Organisations spend hundreds of thousands of dollars each year to stay one step ahead of the criminals and their nefarious activities. Whether it is counterfeit, digital piracy or online fraud, the damage to brand value and consumer trust that these nefarious actions can inflict far outweighs the budgets set aside to protect an organisation’s intellectual property.
There is rarely a day that goes by without stories in the press about the growing threat of online fraud. The numbers are eye-watering. Google estimates that it stops around one hundred million suspicious emails PER DAY. Unfortunately, it only takes one email to get through the most sophisticated defences and significant damage can result. Close to home last year, 83% of UK businesses that suffered a cyber-attack reported the attack type as phishing.
At the heart of most phishing and online fraud is a domain name. And herein lies the fundamental issue of trust. By using cyber and typo squatted domain names, fraudsters can abuse the trust that organisations have spent years building. The growth in popularity and availability of internationalised domain names has also led to homoglyph attacks – swapping Latin script characters for other language letters that may seem identical to the human eye – so an “e” in Tesco could be replaced by an “ė” – and it resolves to a completely different, and often nefarious website.
So, if trust in a domain name is at the very core of protecting revenue and reputation, is traditional brand protection monitoring and enforcement enough? It is certainly a valuable investment and should always form part of an intellectual property protection strategy, but in many cases, it is a game of whack a mole, enforcing in one corner of the Internet just to have the criminals appear immediately somewhere else.
There is no panacea, but there is an opportunity coming over the horizon that will significantly reduce the risk of erosion of brand trust through phishing and online fraud. Over a decade ago, the Internet Corporation for Assigned Names and Numbers (ICANN) created a process for brand holders to apply to run their own Top-Level Domain (TLD), effectively owning their own slice of the Internet, commonly called dotBrands (instead of “.com” imagine “.brandname”).
The application window was limited and still over five hundred brands successfully applied and were given ownership of their own domain suffix. Ten years later and many have put innovative strategies in place for their dotBrand. And for many their dotBrand TLD is the ultimate brand protection measure, giving consumers the reassurance that any website address, and any email which ends with the dotBrand is genuine. A zero abuse namespace that they control. Their online “glue of life” Covey might say.

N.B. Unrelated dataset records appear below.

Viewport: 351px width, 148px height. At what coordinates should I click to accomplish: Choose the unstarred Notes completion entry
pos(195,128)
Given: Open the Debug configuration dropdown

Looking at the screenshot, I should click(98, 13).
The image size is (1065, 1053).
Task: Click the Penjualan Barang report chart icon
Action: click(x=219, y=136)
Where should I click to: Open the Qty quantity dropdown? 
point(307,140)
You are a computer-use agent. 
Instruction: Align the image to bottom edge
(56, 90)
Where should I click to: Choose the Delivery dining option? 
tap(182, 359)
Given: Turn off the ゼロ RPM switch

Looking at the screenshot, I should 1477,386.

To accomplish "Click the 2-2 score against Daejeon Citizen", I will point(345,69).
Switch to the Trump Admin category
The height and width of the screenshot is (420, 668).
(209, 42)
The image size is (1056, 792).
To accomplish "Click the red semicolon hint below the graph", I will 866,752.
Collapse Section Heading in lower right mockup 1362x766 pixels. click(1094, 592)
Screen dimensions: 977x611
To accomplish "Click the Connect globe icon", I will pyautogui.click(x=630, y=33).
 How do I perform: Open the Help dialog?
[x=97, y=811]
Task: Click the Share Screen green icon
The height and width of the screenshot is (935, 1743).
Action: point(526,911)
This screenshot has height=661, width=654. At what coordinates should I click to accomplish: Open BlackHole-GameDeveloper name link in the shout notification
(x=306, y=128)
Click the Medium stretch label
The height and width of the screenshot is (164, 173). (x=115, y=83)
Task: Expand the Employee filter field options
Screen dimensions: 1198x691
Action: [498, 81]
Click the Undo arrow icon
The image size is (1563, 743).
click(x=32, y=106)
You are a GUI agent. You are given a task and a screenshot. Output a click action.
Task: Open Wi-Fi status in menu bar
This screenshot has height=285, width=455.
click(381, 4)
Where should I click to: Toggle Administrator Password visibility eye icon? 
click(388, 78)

After years of debate, the second application window will soon open, giving brand holders the opportunity to join an exclusive club of dotBrand owners. Many will consider an application based on existing use case scenarios, others will apply to create a competitive advantage. But for all applicants, owning a dotBrand will provide that essential ingredient for effective communication and a very worthy brand protection tool.
Feasibility studies will help determine whether an organisation takes the opportunity to apply for a dotBrand this time around. Possibly the most important benefit is the how the TLD can enhance trust in the brand and thus grow revenues and protect reputations in an ever-changing, increasingly exploited digital landscape. Understanding the opportunities a dotBrand TLD creates and the risks it mitigates will set a path to an enlightened and trusted digital experience (or at the very least to the true return on investment).
Any business which depends on the online environment is a target for cyber crime. And sadly it is not a matter of “if” but “when”. Being on the front foot is essential – both in robust management of SSL certificates and DNS traffic.